- **PROBLEM**: Take the line that contains "Select Claude Opus 4.7 model" and each line after it to the end of the data below, and set them down exactly, omitting pictures.

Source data

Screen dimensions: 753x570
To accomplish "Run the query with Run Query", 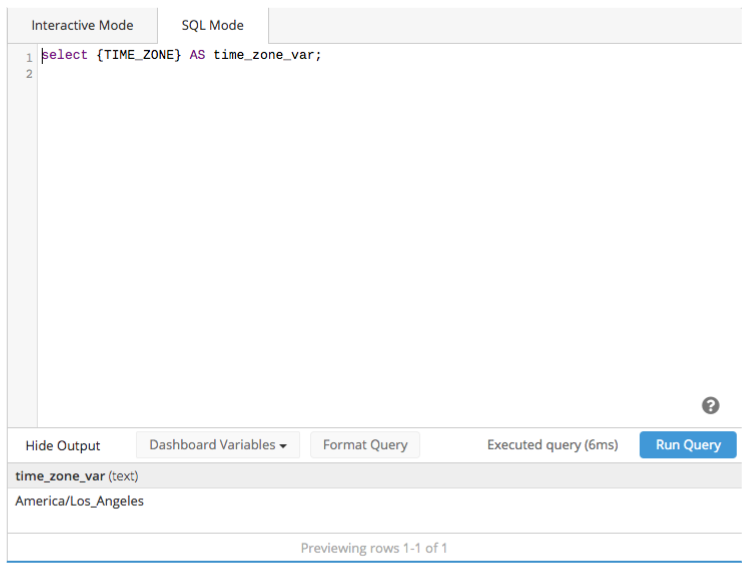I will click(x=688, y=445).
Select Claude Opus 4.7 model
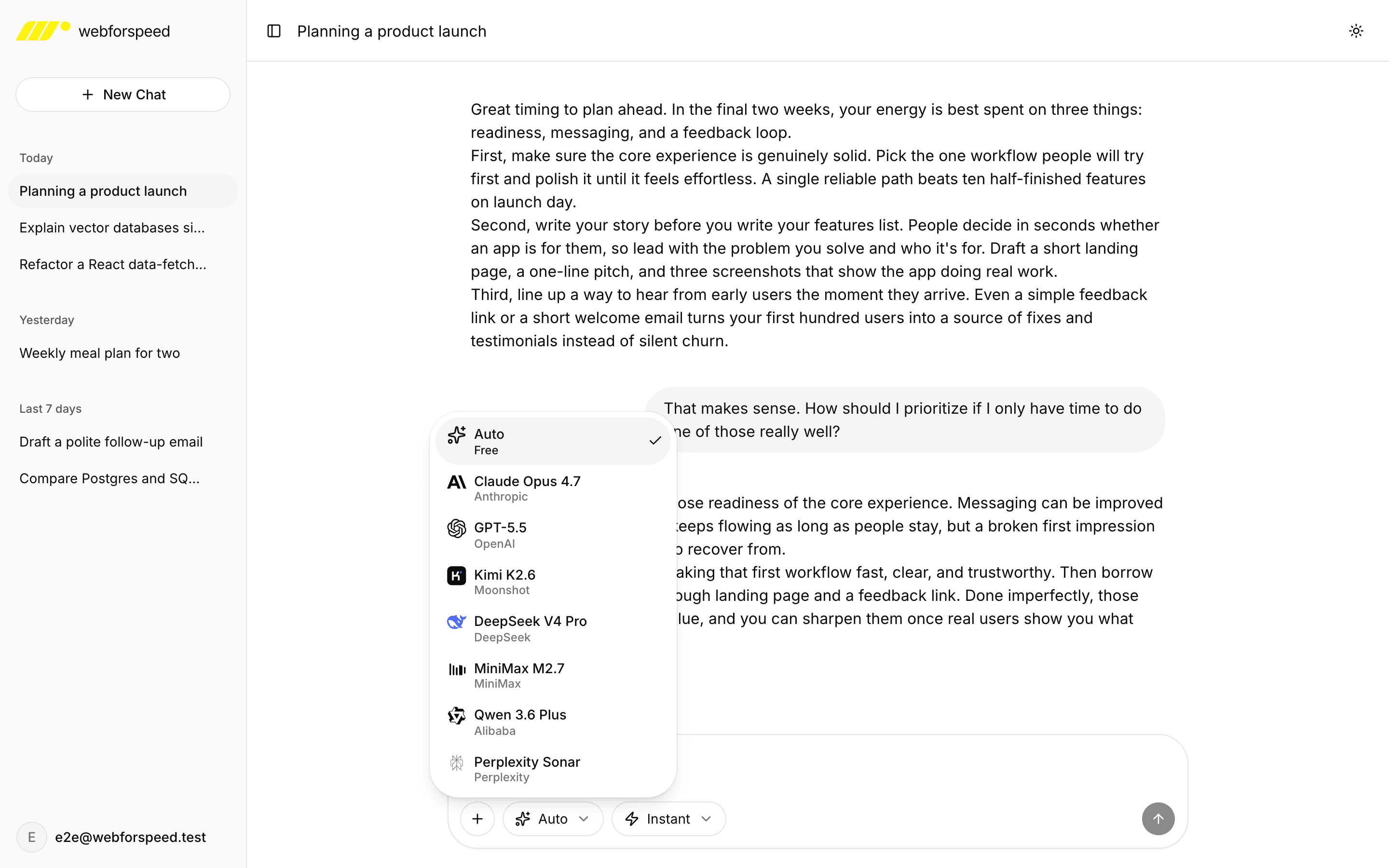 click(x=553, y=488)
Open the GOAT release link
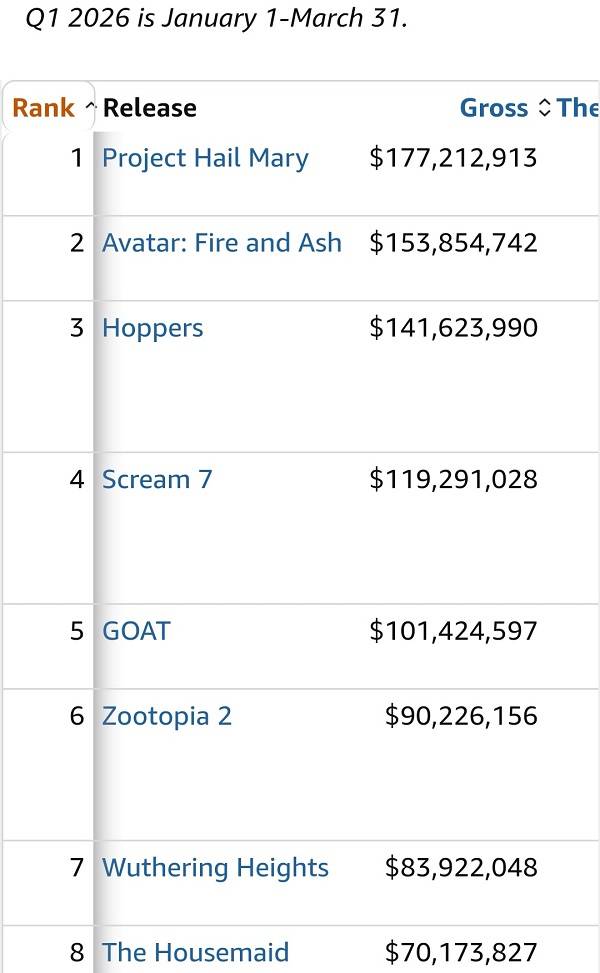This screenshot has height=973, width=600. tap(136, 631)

- **OUTPUT OF THE EXERCISE**:
Select Claude Opus 4.7 model
 click(x=553, y=488)
Open the GOAT release link
This screenshot has height=973, width=600. tap(136, 631)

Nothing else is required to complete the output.